2. The need to establish a well-structured (regional to wereda level), well equipped, well-staffed and strong professional institution say “Regional Statistical Authority”. I’m proposing it to be an Authority which could be accountable to the Regional President/Council with free access to all of the regional government bodies’ data/reports; and with the responsibility to develop data collection, analysis and reporting policies and procedures, an institution with the responsibility to define, establish and measure development yardsticks, to undertake pertinent regional data collection, coding, encoding, compilation, storage, transmission, processing and reporting and with the responsibility to perform other related functions. This institution needs to closely work with all the different development actors in the region (health, education, agriculture…..). Moreover, this institution could also serve as an interface with the data collection, analysis and reporting activities to be launched by the Federal Statistical Agency. This doesn’t mean that this institution is to take care of all the data requirements of the different regional sectors; as each sector will be responsible to collect, analyze and report its specific data for its planning and day-to-day decision making requirements. Moreover, very specialized and highly technical studies beyond the capacities of this institution could be contracted out to external professional institutions.
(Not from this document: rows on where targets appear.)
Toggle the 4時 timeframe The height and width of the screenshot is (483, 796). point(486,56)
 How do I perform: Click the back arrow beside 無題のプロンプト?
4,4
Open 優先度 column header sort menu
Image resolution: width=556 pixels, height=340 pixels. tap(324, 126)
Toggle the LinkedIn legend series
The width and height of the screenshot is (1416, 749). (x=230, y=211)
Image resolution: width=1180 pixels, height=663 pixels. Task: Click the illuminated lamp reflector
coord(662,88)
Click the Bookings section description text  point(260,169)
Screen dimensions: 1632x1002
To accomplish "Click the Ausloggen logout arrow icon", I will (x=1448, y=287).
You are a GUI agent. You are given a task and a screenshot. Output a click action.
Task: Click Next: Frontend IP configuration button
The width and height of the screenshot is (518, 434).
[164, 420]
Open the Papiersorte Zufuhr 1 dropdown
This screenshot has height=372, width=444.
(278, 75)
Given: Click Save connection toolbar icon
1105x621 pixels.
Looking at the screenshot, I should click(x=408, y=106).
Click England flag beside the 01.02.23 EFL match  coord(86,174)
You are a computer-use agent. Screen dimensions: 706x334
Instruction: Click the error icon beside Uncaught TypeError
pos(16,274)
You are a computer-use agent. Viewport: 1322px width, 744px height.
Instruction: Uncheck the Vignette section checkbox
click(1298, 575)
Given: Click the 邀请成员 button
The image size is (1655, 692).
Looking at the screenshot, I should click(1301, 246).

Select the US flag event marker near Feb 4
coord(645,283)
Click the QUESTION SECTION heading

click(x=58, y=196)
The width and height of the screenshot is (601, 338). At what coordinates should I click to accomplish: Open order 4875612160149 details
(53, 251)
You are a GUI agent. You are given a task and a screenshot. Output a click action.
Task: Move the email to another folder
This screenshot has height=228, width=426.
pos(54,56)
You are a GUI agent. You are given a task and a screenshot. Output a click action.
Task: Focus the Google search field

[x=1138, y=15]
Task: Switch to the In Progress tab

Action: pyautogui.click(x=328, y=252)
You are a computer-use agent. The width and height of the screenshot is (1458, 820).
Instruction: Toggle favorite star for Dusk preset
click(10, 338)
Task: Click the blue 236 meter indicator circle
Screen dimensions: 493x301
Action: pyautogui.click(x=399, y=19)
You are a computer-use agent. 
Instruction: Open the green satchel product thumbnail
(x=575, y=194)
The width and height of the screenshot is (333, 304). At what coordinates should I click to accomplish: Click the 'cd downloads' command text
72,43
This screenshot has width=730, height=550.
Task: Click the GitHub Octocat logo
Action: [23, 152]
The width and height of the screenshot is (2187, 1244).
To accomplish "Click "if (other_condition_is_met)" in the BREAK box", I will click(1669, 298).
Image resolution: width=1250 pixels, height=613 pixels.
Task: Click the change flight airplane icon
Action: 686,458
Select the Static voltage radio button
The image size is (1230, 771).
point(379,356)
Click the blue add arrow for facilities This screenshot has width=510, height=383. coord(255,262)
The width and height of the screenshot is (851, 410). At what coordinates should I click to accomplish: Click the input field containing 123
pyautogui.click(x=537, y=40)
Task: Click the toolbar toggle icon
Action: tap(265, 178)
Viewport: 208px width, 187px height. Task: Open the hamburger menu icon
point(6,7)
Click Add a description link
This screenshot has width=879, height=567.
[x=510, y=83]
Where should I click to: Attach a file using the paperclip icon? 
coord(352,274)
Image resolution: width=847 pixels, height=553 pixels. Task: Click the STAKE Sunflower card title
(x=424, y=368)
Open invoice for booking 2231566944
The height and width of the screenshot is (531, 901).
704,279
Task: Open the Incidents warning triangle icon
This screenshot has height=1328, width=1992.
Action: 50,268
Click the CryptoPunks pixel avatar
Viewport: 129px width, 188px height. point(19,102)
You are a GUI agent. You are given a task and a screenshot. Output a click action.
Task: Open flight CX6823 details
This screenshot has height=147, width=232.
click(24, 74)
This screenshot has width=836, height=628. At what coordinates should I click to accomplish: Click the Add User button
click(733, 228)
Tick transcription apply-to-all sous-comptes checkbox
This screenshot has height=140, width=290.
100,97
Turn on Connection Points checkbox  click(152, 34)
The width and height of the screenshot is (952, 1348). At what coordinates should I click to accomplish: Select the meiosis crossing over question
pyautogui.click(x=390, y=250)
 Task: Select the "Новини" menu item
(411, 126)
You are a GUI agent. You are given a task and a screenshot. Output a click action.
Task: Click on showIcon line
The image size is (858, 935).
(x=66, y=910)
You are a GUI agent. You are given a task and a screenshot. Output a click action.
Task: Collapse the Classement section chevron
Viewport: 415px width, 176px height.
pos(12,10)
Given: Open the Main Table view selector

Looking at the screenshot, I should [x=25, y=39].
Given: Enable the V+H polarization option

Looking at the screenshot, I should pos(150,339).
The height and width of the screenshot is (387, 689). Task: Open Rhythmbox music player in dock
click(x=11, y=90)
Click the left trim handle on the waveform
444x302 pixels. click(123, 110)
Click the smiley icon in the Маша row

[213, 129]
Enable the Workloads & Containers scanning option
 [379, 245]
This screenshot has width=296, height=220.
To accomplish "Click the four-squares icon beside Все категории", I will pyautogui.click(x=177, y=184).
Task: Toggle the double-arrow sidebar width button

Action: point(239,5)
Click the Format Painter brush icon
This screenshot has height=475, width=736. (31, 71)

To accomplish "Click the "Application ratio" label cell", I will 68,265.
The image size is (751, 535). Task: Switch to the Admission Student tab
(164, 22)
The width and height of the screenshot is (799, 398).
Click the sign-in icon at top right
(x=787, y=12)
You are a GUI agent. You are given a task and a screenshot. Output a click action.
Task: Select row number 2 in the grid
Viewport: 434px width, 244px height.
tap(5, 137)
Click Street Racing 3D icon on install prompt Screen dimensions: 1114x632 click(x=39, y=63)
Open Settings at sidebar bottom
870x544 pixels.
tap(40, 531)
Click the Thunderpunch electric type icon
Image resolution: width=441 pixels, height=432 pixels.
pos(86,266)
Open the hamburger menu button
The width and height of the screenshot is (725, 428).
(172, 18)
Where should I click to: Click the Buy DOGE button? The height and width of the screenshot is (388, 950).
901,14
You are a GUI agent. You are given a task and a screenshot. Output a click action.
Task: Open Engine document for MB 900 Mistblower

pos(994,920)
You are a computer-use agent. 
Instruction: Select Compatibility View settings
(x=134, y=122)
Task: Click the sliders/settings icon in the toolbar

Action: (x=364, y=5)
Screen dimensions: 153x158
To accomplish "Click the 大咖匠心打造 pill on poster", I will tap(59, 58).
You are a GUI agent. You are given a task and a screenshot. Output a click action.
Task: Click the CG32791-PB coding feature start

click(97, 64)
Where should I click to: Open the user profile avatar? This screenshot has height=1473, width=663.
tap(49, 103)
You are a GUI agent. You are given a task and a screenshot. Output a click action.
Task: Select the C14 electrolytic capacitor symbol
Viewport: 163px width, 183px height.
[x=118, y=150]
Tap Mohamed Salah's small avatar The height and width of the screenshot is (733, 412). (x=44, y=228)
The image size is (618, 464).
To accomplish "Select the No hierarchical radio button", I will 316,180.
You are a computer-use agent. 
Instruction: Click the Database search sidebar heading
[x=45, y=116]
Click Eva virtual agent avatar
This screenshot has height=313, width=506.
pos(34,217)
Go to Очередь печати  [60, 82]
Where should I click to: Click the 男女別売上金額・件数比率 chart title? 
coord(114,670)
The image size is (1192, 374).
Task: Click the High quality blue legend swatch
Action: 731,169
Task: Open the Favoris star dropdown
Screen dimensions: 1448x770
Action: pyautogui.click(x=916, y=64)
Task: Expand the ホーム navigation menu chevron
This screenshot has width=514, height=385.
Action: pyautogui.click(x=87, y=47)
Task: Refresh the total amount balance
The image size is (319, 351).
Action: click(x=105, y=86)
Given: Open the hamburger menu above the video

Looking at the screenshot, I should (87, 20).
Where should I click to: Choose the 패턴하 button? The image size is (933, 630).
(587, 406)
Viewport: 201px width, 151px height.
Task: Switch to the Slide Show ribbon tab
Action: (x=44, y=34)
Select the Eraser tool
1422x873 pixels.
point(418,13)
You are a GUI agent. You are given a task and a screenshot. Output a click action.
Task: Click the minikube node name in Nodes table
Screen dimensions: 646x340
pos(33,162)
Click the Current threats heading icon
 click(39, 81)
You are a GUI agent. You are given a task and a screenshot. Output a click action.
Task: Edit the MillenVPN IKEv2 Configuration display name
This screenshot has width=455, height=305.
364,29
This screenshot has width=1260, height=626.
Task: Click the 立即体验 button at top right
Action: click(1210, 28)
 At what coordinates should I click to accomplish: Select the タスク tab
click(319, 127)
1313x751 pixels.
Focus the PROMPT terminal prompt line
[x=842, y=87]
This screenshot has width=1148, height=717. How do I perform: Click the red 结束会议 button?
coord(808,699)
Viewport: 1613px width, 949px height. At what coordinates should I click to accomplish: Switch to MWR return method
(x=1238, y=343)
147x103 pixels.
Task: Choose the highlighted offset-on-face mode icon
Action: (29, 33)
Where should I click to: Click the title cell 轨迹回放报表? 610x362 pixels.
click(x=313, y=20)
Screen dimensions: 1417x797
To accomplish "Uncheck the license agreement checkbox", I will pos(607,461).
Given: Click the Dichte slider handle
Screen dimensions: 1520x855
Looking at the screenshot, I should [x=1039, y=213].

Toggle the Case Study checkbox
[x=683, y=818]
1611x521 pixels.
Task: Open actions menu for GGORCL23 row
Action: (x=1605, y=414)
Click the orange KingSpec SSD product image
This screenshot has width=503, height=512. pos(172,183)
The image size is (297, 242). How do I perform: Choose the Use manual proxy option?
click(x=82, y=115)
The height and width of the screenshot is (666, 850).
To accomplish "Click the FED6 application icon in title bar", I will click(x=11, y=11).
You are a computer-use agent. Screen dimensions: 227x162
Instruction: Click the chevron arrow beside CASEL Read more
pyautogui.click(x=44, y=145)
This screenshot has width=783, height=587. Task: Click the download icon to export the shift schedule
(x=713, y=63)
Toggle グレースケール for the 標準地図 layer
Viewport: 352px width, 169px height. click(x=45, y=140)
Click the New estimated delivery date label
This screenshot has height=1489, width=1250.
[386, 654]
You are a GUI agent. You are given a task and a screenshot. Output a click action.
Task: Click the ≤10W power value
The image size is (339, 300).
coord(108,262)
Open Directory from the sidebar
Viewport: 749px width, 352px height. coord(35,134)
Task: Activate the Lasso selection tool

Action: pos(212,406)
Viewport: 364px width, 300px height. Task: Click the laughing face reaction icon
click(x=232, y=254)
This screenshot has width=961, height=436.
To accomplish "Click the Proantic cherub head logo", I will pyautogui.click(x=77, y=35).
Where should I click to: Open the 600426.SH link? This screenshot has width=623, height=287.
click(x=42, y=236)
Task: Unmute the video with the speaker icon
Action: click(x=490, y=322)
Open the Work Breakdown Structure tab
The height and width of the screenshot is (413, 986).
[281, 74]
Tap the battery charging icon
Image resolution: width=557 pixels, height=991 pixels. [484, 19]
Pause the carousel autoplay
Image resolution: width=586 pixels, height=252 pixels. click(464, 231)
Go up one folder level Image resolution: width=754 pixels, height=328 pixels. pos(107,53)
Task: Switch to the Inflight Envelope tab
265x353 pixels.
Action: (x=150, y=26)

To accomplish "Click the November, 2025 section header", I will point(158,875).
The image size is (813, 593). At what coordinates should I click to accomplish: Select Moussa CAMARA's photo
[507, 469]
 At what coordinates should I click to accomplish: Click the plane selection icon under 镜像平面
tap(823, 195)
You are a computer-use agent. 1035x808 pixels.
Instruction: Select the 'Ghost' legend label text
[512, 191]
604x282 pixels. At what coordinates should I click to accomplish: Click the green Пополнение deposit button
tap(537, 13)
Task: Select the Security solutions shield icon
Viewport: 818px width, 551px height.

3. The need to enhance the regional press freedom, and to build the capabilities of the regional media which encompasses human, scientific, technological, organizational and institutional resources and capabilities. The human capacity building component could include the education and training of the individual communication professional so that he/she will be able to develop the required knowledge, skills and competencies on how to access and use vital data for reporting. The institutional capacity building aspect could focus on developing and fostering a viable media environment for the people; while the infrastructure capacity building could be related to the hardware, software and other technology required by the media.
Specially, there is a need for the introduction and strengthening of an investigative journalism without further delay. The investigative journalism could serve as one tool and arm of the regional administration in fighting not only data/reporting corruption, but also other forms of corruption, nepotism and maladministration in the economic, social, political and legal spheres.